Now, I'm curious for each day's meal type, what was the total amount of tips and total bills. I'd also like a new row for the sum of the total_tip and total_bill columns. To implement this, from pandas, we'll call the pivot_table() method and set the following arguments:

• data to be our DataFrame df_tips
• index to be ['day', 'time'] since we want to aggregate by both of those columns so each row represents a unique type of meal for a day
• values as ['total_bill', 'tip'] since we want to perform a specific aggregate operation on each of those columns
• aggfunc to 'sum' since we want to find the sum (aka total) for each column passed to the values argument
• margins to True to add up the numerical columns
In [37]:
pd.pivot_table(data=df_tips, index=['day', 'time'], values=['total_bill', 'tip'], aggfunc='sum', margins=True).reset_index().rename(columns={'tip': 'total_tip', 'total_bill': 'total_bill'})

Out[37]:
day time total_tip total_bill
0 Thur Lunch 168.83 1077.55
1 Thur Dinner 3.00 18.78
2 Fri Lunch 16.68 89.92
3 Fri Dinner 35.28 235.96
4 Sat Lunch NaN NaN
5 Sat Dinner 260.40 1778.40
6 Sun Lunch NaN NaN
7 Sun Dinner 247.39 1627.16
8 All 731.58 4827.77

Instead of the final row saying All, I'd prefer it say total.

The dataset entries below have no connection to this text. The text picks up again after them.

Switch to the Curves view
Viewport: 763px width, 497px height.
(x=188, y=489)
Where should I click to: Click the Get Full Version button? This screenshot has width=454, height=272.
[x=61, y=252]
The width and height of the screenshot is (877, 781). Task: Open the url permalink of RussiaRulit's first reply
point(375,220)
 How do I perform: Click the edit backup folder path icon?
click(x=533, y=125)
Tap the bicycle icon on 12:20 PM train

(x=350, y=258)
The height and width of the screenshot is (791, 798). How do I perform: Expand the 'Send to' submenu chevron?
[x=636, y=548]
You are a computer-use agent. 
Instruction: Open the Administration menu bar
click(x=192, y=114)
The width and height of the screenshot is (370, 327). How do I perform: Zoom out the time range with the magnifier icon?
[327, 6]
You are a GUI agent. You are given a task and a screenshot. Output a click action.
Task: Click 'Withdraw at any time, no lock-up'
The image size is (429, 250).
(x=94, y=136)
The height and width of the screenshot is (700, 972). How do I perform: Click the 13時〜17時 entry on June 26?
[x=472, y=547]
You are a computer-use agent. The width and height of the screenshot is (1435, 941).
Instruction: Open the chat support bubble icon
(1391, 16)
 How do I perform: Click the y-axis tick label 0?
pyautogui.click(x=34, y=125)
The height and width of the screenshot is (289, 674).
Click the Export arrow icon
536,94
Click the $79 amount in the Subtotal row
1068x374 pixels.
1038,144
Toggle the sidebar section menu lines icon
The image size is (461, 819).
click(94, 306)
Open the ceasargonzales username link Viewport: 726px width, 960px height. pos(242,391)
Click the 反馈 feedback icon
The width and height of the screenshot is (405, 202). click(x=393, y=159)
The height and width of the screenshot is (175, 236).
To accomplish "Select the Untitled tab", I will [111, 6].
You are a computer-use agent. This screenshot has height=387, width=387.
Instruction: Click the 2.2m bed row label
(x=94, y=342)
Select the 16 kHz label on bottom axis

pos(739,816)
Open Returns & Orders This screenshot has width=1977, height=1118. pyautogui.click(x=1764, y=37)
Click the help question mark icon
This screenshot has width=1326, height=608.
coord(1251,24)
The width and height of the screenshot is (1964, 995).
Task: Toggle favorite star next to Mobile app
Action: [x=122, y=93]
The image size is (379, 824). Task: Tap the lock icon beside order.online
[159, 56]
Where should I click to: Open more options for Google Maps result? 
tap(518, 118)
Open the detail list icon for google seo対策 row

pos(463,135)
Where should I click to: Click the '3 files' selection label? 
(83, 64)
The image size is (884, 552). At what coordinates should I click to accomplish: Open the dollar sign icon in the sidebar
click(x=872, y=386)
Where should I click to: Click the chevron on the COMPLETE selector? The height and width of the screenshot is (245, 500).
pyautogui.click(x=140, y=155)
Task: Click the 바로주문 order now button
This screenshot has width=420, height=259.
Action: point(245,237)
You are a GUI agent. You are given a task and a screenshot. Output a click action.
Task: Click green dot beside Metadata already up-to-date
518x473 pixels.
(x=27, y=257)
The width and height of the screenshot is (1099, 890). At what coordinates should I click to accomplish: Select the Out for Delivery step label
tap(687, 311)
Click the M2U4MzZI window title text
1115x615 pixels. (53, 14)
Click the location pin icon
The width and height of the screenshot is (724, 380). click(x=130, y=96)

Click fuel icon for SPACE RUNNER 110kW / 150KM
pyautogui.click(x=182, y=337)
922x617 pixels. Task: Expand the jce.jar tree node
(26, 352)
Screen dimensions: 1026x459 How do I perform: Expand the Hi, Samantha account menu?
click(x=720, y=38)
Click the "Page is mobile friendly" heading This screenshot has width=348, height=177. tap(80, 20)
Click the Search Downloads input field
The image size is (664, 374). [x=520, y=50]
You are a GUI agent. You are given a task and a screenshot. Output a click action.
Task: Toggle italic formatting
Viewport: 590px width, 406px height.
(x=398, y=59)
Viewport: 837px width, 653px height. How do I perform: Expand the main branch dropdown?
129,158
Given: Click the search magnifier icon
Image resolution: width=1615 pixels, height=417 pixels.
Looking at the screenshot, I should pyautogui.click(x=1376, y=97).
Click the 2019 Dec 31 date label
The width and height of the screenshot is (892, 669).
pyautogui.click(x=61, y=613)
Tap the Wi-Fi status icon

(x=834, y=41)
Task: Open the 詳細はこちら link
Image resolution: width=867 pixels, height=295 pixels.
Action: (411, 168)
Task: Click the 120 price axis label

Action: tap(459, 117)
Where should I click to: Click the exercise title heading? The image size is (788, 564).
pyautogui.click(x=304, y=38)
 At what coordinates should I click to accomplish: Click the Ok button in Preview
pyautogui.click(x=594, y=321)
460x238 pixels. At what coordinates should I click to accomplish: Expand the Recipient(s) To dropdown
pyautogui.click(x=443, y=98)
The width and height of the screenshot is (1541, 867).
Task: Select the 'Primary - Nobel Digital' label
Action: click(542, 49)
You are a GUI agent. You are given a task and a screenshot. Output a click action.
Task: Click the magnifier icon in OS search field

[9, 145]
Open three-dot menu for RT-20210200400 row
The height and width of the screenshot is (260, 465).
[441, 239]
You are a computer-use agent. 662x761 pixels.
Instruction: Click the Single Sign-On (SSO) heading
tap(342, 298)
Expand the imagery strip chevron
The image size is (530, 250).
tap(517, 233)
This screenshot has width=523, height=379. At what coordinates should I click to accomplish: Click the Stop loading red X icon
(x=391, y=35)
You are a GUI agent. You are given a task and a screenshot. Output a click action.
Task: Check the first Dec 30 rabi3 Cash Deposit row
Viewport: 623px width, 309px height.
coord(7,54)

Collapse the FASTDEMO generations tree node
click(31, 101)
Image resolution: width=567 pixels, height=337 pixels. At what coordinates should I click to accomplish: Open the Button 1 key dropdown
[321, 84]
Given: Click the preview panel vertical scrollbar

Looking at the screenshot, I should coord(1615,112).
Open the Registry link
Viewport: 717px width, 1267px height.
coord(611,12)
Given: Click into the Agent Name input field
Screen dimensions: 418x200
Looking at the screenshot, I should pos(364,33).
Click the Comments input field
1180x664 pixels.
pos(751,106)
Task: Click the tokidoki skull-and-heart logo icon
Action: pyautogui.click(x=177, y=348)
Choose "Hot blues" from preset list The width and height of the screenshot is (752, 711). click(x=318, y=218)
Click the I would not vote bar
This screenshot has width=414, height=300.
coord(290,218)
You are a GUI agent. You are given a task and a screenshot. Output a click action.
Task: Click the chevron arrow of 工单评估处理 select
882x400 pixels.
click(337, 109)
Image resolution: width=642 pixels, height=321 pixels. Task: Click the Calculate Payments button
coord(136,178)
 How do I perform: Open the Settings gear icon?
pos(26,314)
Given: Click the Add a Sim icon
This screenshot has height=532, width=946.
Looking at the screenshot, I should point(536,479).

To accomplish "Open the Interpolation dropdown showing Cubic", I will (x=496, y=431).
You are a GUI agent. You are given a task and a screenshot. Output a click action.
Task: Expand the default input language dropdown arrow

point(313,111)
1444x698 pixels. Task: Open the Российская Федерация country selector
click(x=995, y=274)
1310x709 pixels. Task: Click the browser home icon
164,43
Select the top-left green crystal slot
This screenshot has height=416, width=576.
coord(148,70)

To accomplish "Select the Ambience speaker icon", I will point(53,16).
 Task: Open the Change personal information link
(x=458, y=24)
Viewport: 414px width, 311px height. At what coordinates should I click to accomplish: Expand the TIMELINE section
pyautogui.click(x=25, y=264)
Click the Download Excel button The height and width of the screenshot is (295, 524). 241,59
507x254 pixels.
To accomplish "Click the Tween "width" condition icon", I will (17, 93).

We can perform this change in our pivot_table() method. Utilize all the same code as above and we'll add a new argument called margins_name and set it to 'total'.

In [38]:
pd.pivot_table(data=df_tips, index=['day', 'time'], values=['total_bill', 'tip'], aggfunc='sum', margins=True, margins_name='total').reset_index().rename(columns={'tip': 'total_tip', 'total_bill': 'total_bill'})

Out[38]:
day time total_tip total_bill
0 Thur Lunch 168.83 1077.55
1 Thur Dinner 3.00 18.78
2 Fri Lunch 16.68 89.92
3 Fri Dinner 35.28 235.96
4 Sat Lunch NaN NaN
5 Sat Dinner 260.40 1778.40
6 Sun Lunch NaN NaN
7 Sun Dinner 247.39 1627.16
8 total 731.58 4827.77

I don't like how in the output above, we see NaN values in our columns. Those essentially mean there were no numerical values to perform in the aggregate operations so we're left with a value of NaN equivalent to not a number. We can fill in those NaN values with 0.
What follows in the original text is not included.